Indiana, Mississippi and South Dakota all enacted partial-birth abortion bans that became effective on July 1, 1997. See IND. CODE ANN. § 16-18-2-267.5 (West Supp. 2005) (defining offense); § 16-34-2-1(b) (West Supp. 2005) (prohibition); MISS. CODE ANN. § 41-41-71 et seq. (1999); S.D. CODIFIED LAWS § 34-23A-27 et seq. (Michie Supp. 2003). None of these statutes, prior to Stenberg, was construed by any state or federal court.
A comparison of official abortion reporting statistics from these States for the first half of 1997, when none of their statutes was in effect, to statistics for the second half of 1997, when all three were in effect, leaves no doubt that respondents' expressed fears that the federal Act would "chill" physicians from performing dismemberment D&Es and inductions are baseless. That comparison also shows that respondents' professed inability to understand what the Act forbids is more contrived than genuine. Review of these statistics enables this Court "to perform a reality check" on respondents' assertion that they would not be able to perform conventional second-trimester abortion procedures if the Act were allowed to go into effect. Hope Clinic v. Ryan, 195 F.3d 857, 870 (7th Cir. 1999) (en banc), vacated and remanded with directions, 530 U.S. 1271 (2000), on remand, 249 F.3d 603 (7th Cir. 2001) (en banc).
The Indiana State Department of Health reported that 13,208 abortions were performed in 1997, of which 12,429 were suction curettage, 87 sharp curettage, 159 dilation and evacuation (D&E), and two intra-uterine prostaglandin instillation. See Appendix A-2. The statistics reflect that 54.71% of the dilation and evacuation procedures (87 of 159) were performed in the second half of the year (when the Indiana partial-birth abortion act was in effect).

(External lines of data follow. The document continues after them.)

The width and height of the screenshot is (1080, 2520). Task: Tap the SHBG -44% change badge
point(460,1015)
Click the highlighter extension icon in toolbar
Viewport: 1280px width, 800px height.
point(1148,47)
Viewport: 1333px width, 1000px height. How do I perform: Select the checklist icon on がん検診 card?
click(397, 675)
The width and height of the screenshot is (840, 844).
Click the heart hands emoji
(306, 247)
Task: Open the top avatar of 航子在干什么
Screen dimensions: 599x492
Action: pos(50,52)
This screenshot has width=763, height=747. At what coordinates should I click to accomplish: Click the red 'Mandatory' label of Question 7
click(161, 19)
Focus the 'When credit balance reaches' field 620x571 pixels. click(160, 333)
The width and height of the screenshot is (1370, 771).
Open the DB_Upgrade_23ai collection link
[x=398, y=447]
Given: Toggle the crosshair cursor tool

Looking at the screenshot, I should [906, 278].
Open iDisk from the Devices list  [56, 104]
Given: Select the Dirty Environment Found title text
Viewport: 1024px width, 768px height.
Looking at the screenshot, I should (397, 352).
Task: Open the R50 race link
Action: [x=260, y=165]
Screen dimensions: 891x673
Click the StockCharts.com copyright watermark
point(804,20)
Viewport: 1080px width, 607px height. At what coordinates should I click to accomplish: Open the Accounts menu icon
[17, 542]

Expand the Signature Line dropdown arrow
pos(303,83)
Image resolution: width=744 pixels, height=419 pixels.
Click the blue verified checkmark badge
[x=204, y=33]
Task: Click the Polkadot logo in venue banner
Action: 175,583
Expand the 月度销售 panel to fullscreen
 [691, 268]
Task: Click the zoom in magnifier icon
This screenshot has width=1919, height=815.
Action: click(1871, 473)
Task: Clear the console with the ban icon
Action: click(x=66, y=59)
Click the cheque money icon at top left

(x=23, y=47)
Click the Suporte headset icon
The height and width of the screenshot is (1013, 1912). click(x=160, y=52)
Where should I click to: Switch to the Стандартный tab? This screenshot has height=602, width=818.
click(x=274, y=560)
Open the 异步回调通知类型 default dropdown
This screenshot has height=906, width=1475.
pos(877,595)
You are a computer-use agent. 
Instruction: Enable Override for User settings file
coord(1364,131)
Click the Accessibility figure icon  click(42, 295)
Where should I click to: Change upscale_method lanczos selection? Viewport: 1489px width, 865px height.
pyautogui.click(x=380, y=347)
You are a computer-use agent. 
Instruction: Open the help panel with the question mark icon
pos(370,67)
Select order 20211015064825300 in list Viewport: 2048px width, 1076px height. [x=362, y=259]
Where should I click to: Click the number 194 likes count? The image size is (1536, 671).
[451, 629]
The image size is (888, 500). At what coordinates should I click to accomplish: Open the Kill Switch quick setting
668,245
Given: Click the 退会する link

As these statistics show, the partial-birth abortion act did not prevent physicians in Indiana from performing dismember-ment D&Es.
"These data," the Seventh Circuit noted, "are incom-patible with plaintiffs' a priori belief that the partial-birth abortion statutes will discourage the performance of the D&E procedure or cause the physician to substitute an inferior procedure." Hope Clinic, 195 F.3d at 871. In the eighteen months after the Indiana partial-birth abortion statute took effect (July 1, 1997 through December 31, 1998), there were 286 D&Es, while in the eighteen months before the statute took effect (January 1, 1996, through June 30, 1997), there were 263 D&Es. See Appendix A-2 and INDIANA TERMINATED PREGNANCY REPORT 1996 (Jan. 1998) at 20 (Table 20), INDIANA NATALITY, INDUCED TERMINATION OF PREGNANCY, AND MARRIAGE REPORT[:] STATE, COUNTY, AND CITY DATA 1998 at 84 (Table 18). This certainly does not suggest that physicians in Indiana were deterred or discouraged from performing dismemberment D&Es by the enactment of the partial-birth abortion statute.
Official abortion reporting statistics from other States confirm the Seventh Circuit's sense that "partial-birth abortion statutes need not have [and, in fact, did not have] the baleful effect the [respondents] foresee." Hope Clinic, 195 F.3d at 817.